Published in October, 2020

Washtenaw County is the fourth richest county in Michigan, and it may be surprising to some that before the pandemic, one in seven county residents was food insecure. The pandemic caused thousands to lose their jobs or have their hours cut, and that number has shot up. Food Gatherers is the food bank and food recovery program for the county, distributing emergency food directly through its summer student lunch program and community kitchen, and indirectly through over 170 community partners. These partners have seen anywhere from a 30% to 300% increase in requests for food since the pandemic began. Forty percent of visitors have never needed help before.
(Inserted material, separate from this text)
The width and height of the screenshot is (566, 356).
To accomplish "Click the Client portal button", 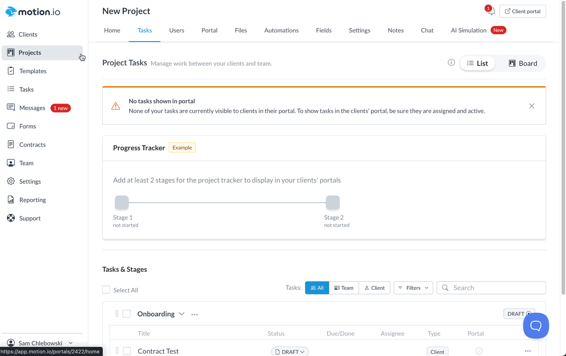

"Because of new unemployment, folks who had never gone to a food pantry were suddenly in need of assistance," says Eileen Spring, president of Food Gatherers. "If you think about the people who work in service industries, a lot of them don't have much savings. With Covid, it put them in a really tricky and dangerous situation in terms of meeting their daily needs and costs of rent."

Spring points out that isolation caused by the pandemic has created the conditions for food insecurity among some people who would otherwise not need assistance. "If you are a senior who can't exit your house, you are suddenly food insecure," she explains.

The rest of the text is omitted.